Das vom österreichischen Unterrichtsministerium mitinitiierte und für Schulen und Ämter des Landes verbindliche österreichische Wörterbuch dokumentiert das Vokabular der deutschen Sprache in Österreich seit 1951.

Teile des Wortschatzes der österreichischen Standardsprache sind, bedingt durch das bairische Dialektkontinuum, auch im angrenzenden Bayern geläufig.

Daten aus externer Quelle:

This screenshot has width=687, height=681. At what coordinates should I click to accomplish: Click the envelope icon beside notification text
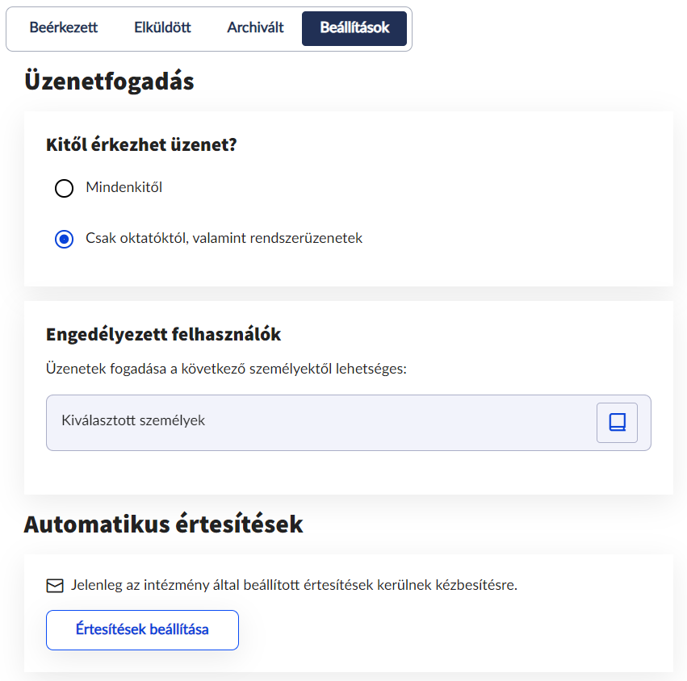click(x=55, y=586)
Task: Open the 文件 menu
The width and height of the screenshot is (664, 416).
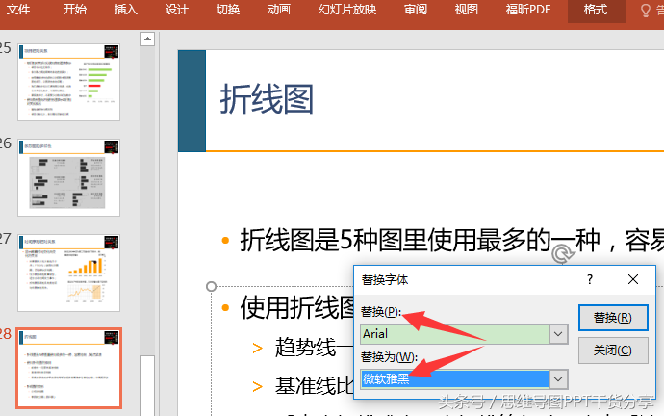Action: pos(18,10)
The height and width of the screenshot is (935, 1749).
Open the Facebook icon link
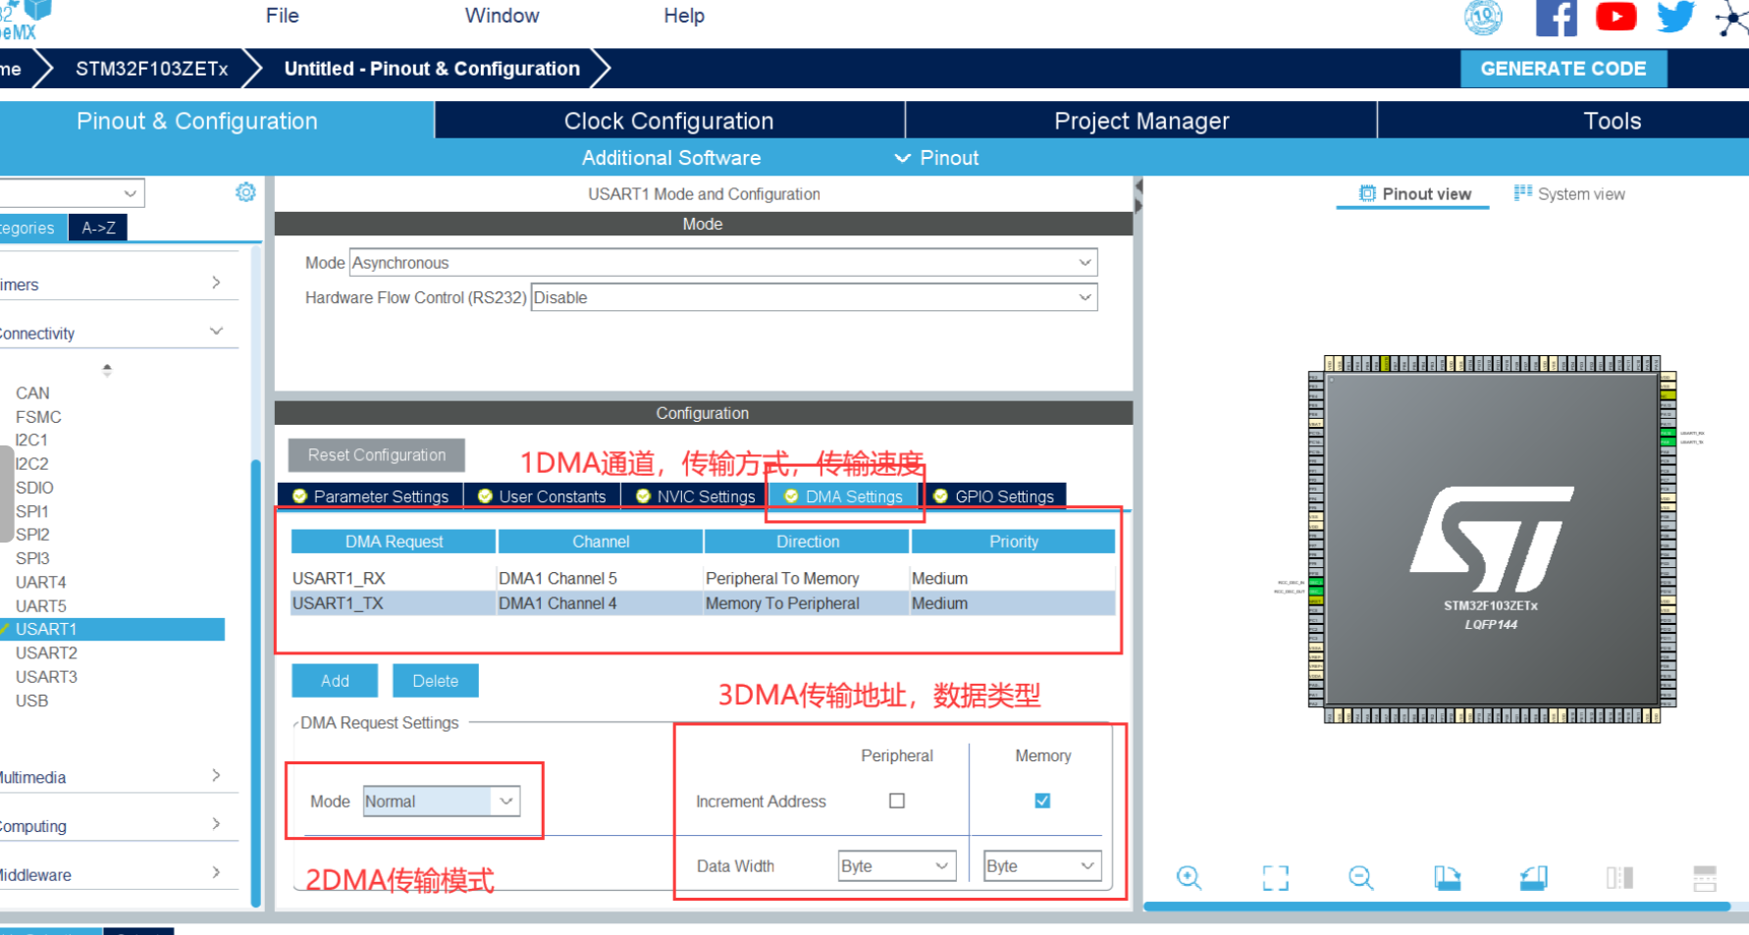(x=1556, y=18)
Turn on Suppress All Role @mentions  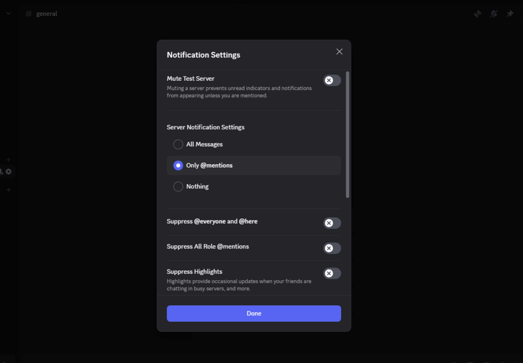(x=331, y=248)
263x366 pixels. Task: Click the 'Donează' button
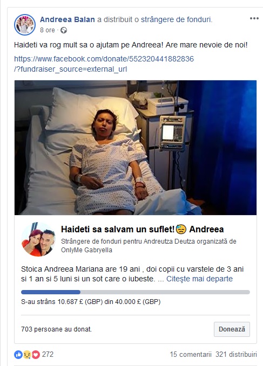[x=232, y=329]
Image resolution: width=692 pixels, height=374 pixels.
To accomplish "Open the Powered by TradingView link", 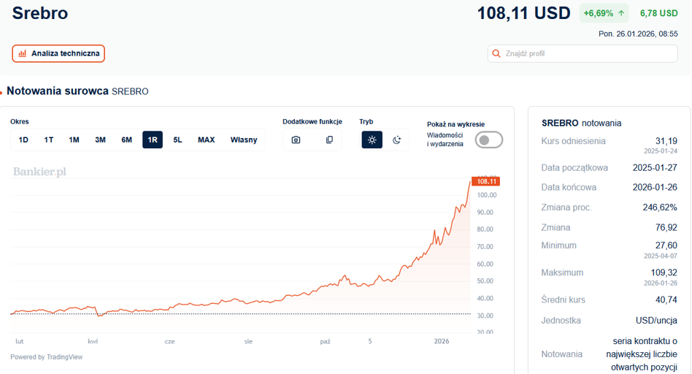I will coord(46,356).
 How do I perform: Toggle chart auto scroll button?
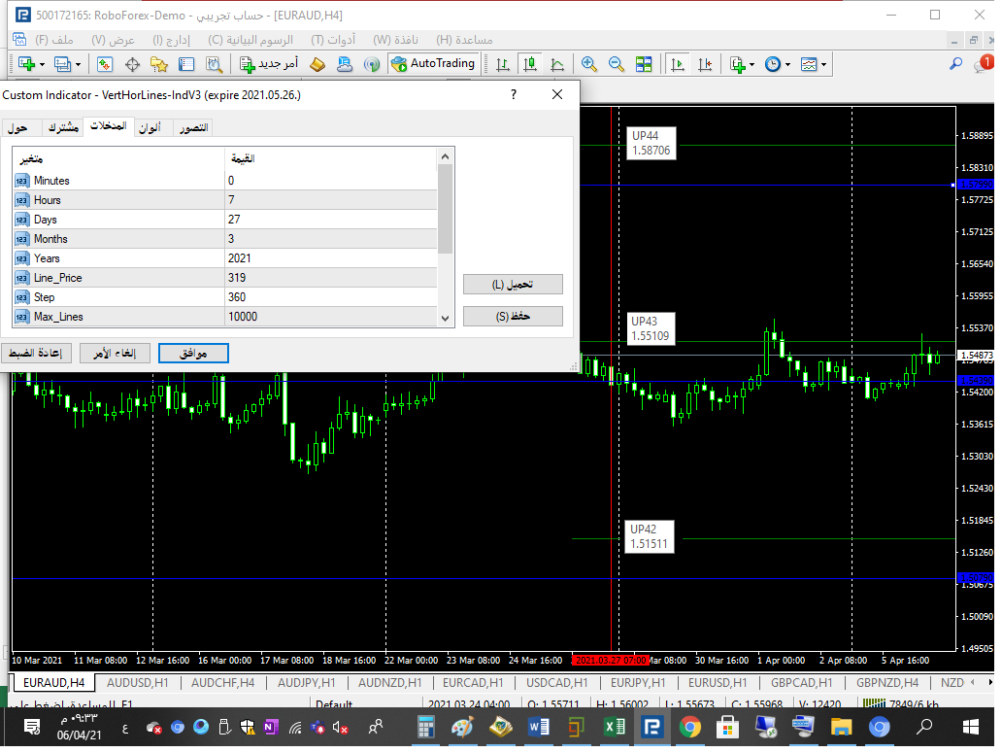tap(678, 64)
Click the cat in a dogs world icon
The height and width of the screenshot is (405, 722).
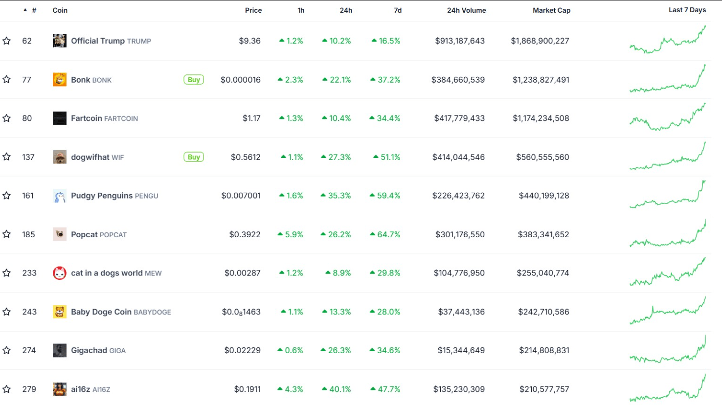pos(60,273)
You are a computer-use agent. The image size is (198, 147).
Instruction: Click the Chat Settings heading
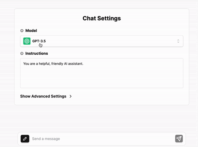coord(102,18)

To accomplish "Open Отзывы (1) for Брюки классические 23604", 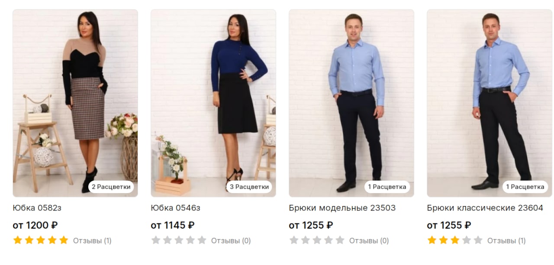I will click(x=506, y=240).
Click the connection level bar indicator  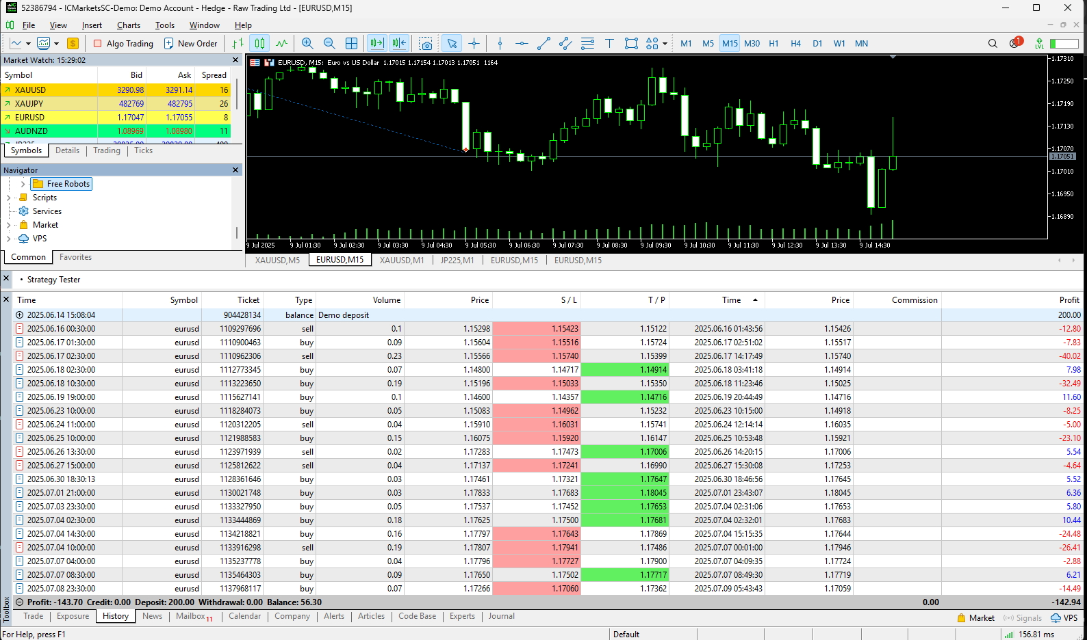point(1064,43)
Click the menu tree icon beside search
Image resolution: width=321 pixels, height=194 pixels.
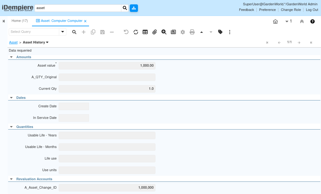click(x=134, y=8)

Einige Begriffe und zahlreiche Besonderheiten der Aussprache entstammen den in Österreich verbreiteten Mundarten und regionalen Dialekten, viele andere wurden nicht-deutschsprachigen Kronländern der Habsburgermonarchie entlehnt. Eine große Anzahl rechts- und verwaltungstechnischer Begriffe sowie grammatikalische Besonderheiten gehen auf das österreichische Amtsdeutsch im Habsburgerreich zurück.

Außerdem umfasst ein wichtiger Teil des speziell österreichischen Wortschatzes den kulinarischen Bereich.

Daneben gibt es in Österreich abseits der hochsprachlichen Standardvarietät noch zahlreiche regionale Dialektformen, hier insbesondere bairische und alemannische Dialekte. Diese werden in der Umgangssprache sehr stark genutzt, finden aber keinen direkten Niederschlag in der Schriftsprache.